And yes it all starts with something you think would be harmless so “sugar and yeast.” combined in a process.

Crazy when you think that one chemical process can do all that.

Here is the mistake that people make. They think alcohol is made from sugar then it stays as sugar and of course it is not as simple as that.

Alcohol is made from sugar

 

 

Different alcoholic drinks have different amounts of sugar in them. These are very different things as you can have alcohol and sugar in the same bottle of wine for example.

Of course in fermentation not all the sugar is converted into alcohol which is why the ABV figures are so important.

ABV is alcohol by volume and as a none drinker knowing that figure is key.

Alcohol free options is the future if you want alternative choices to alcohol drinks per se.

I still need to keep an eye on how much sugar is in a drink and the same goes for full on alcohol drinks’ as well if that is your preferred option.

Ingredients only

The thing is that you won’t see recipes only the ingredients on alcohol based drinks’ or alcohol free ones for that matter.

Ingredients of Alcohol

 

But drink labels are a great place to start.

The ABV and the Carbohydrate figures are key if you are cross-checking alcohol, sugar and calories.

All of them will be listed.

Beer is made with grains, barley and wheat are some of the most popular. And of course the usual dose of hops. Actually whiskey comes from the same ingredient.

Did you know that?

If you heat beer until the water goes it becomes gas and then cools into full on alcohol which is in fact whiskey!

Whiskey and Beer

I use that example as it’s a good indication as to what alcohol is and how it is made!

Alcohol is made from sugar not the other way around.

Wine is a different beast and is made almost exclusively from grapes. Again the fruit is fermented just like cider would be in that sense creating wine.

Wines can be sweet or dry and will depend on how much sugar is turned into alcohol. If you have ever tasted a dessert wine you will know what I mean.

Alcohol Free wine and grape juice

It was one of the issues with the early alcohol free wine in that they just tasted like grape juice.

So yes full of sugar with no alcohol and no wine taste at all.

This was before the process of dealcoholization started.

Which gets the flavor of the wine but with none of the alcohol. So yes you had less sugar and no alcohol.

Depending on the brand of course.

Read my review of alcohol free wines online here

With Spirits, you are talking about all sorts of ingredients being chucked into the mix.

Sugarcane syrup, molasses, fruits and vegetables, across a range of alcohol drinks’ including rum to gin! It what gives them their flavor.

It’s not always the sugar that give you the calories

People often want to cut back on alcohol because it’s the sugar that has the calories but alcohol is tremendously high in its calorific content.

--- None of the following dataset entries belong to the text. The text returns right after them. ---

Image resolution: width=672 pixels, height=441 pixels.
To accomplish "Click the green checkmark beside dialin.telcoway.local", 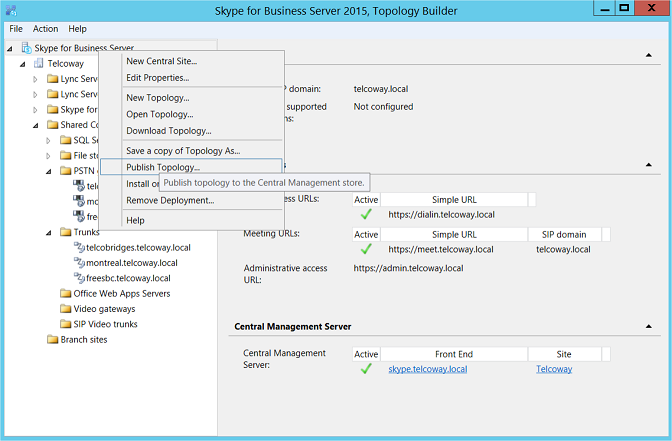I will [x=366, y=214].
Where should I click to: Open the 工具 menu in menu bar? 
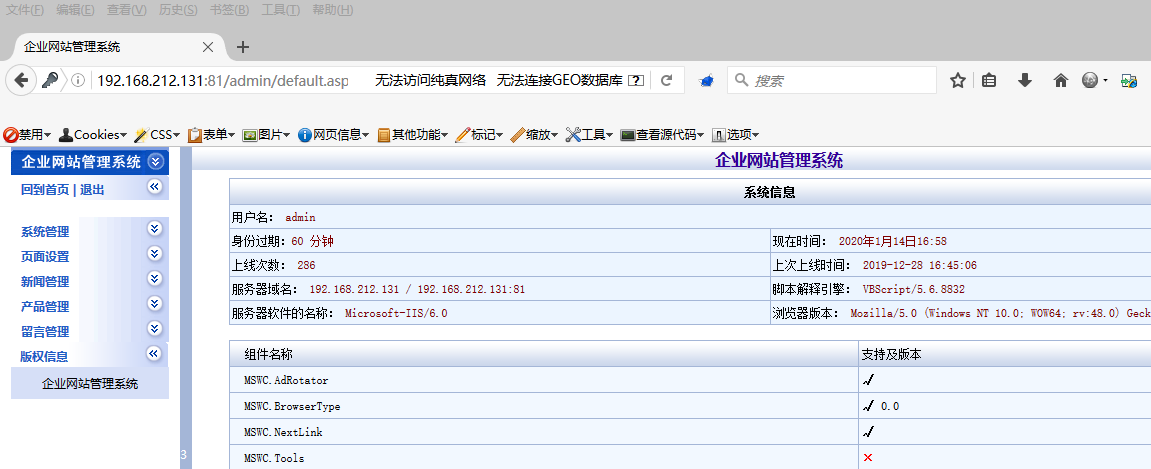tap(279, 10)
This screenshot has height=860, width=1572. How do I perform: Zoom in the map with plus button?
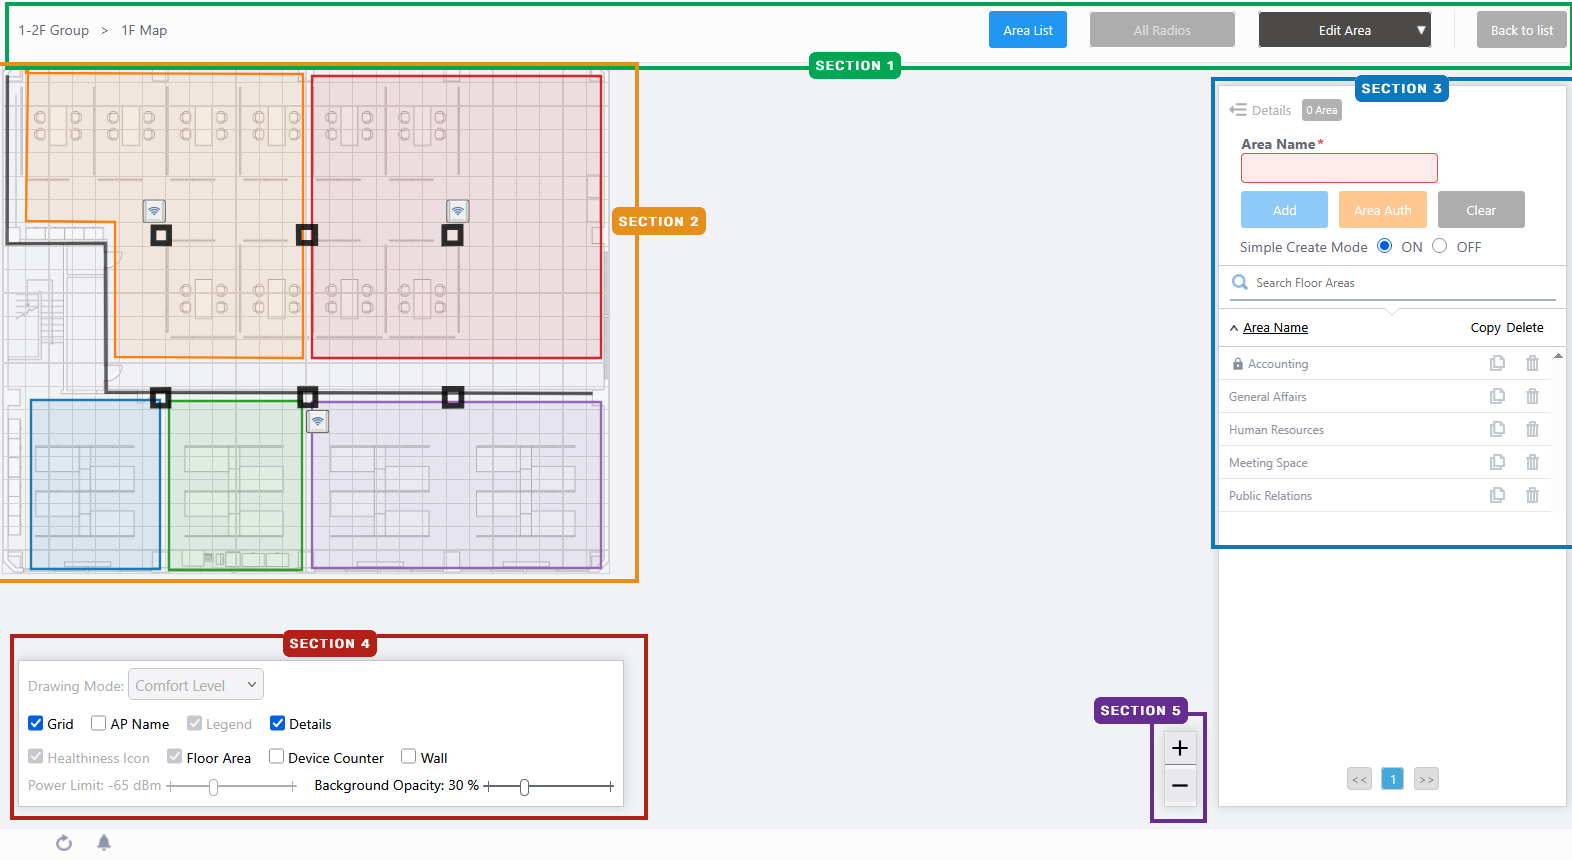point(1180,748)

Why when you go alcohol free yes there is sugar but there is also fewer calories because you are taking the alcohol out of the mix.

Calories Alcohol and Sugar

 

Less alcohol all things being equal means the fewer calories and an inch on your hips as they say.

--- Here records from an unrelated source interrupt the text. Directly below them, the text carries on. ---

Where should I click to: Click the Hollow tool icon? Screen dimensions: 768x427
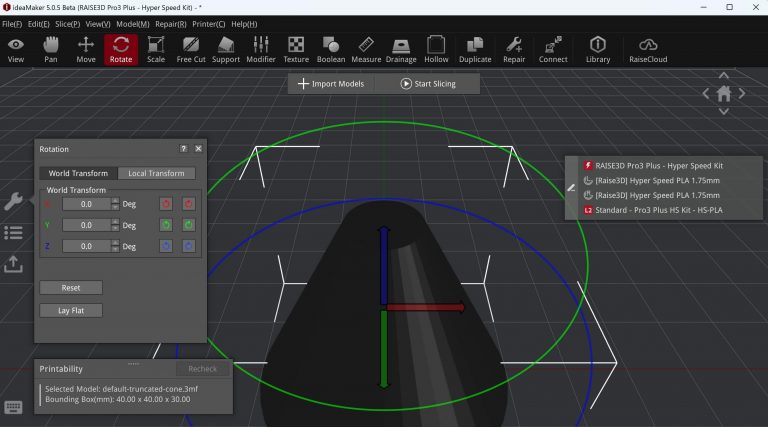pyautogui.click(x=436, y=49)
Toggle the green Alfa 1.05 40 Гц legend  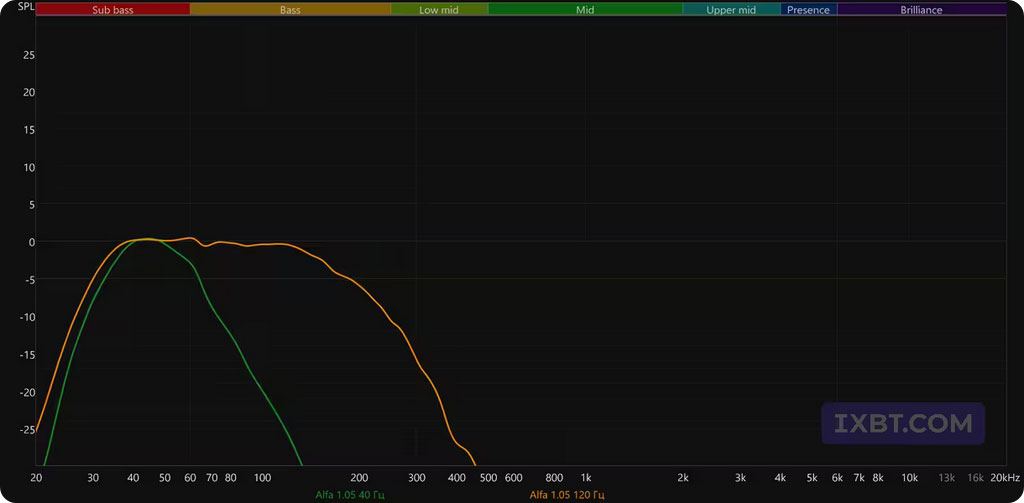350,495
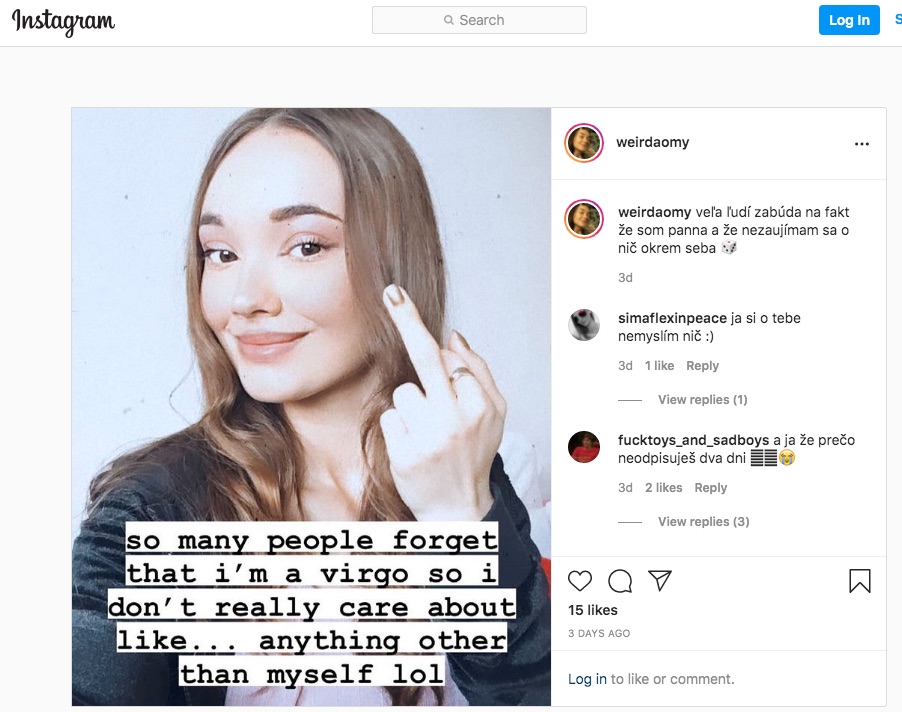Reply to fucktoys_and_sadboys' comment
The width and height of the screenshot is (902, 712).
tap(710, 488)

Many food experts call alcohol “useless calories” and I get why!

They don’t actually have any nutrients in them that could assist with your diet needs really. ‘Empty calories’ with no nutritional value or benefit.

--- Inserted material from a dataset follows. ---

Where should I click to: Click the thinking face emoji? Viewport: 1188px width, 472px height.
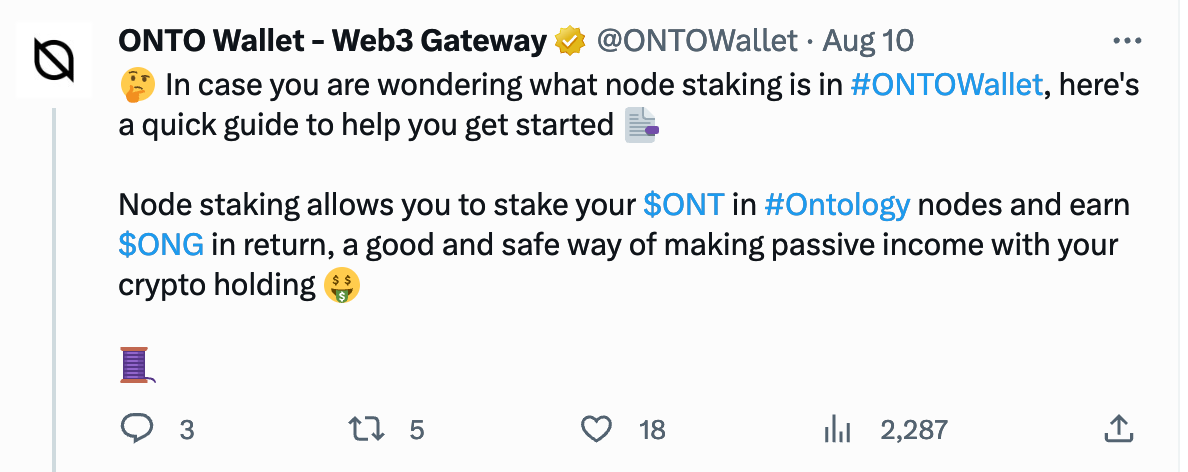[135, 85]
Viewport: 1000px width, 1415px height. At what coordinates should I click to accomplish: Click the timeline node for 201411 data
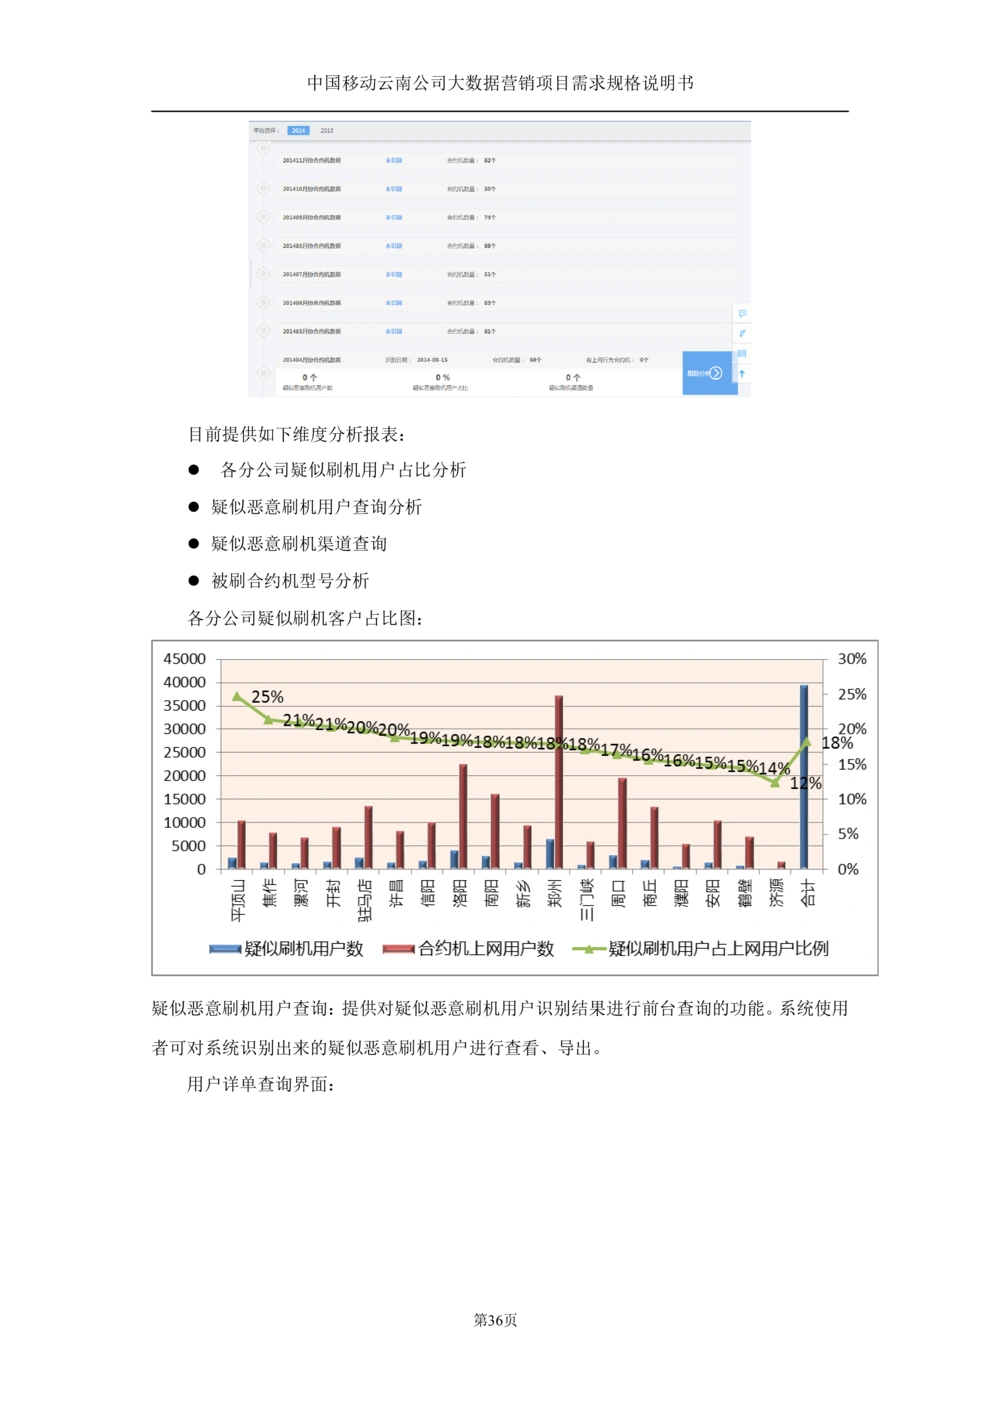tap(264, 149)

So not only are you drinking so-called empty calories you are also drinking lots of sugar from the alcohol based drinks’ not the alcohol itself.

You need to separate the two out and maybe keep a drinks’ diary. This can really help increase your awareness. I am a big fan.

Read tips how to go alcohol free here

Some thoughts on how much alcohol in sugar

Zero is the answer if you are just talking about alcohol however pure alcohol is hardly ever drunk but you come close to it with vodka.

Alcohol is produced by a mixture of starch, natural sugar and of course the catalyst is the yeast that is added.

Alcohol and Sugar

It will vary per alcohol drink depending on how much sugar is left in after the production process and also on the drink and taste.

It’s the reason looking at the alcohol label is key.

Alcohol has useless calories and just one gram of it can have up to seven calories. So if you separate out the sugar from the alcohol then you get a really true picture of what you are drinking.

You are getting calories not just from the sugar but the alcohol as well.

Full fat mixer will add to the calories but generally the higher the alcohol content the less the sugar. So gin and vodka come to mind.

Alcohol Free Gin

Alcohol free gin is a great alternative. If you see a light Fever Tree tonic water and use with an excellent alcohol free brand gin or spirit then you can also have zero calories and no sugar.

That’s a win win and a good example of how no alcohol and no sugar combined can make a massive difference.

Read my review of alcohol free gin here and why it’s worth the cost in my view!

It might be a good alternative as just one bottle of wine could be as much 560 calories and up to 23 grams of sugar.

Some alcohol free wine can cut your calories intake and you can read about them here.

Final thoughts

It worth remembering alcohol comes from sugar not the other way around and more alcohol and sugar can affect how our body works including affect our blood sugar levels.

So while going alcohol free in terms of drinks’ it can help but of course it is not the whole picture but could make a massive difference. Just still watch your sugar intake!

It is also worth saying that if we are coming over 3,000 calories a day our weight could really start to increase dramatically. Sugar can also make us sluggish and even more so with alcohol !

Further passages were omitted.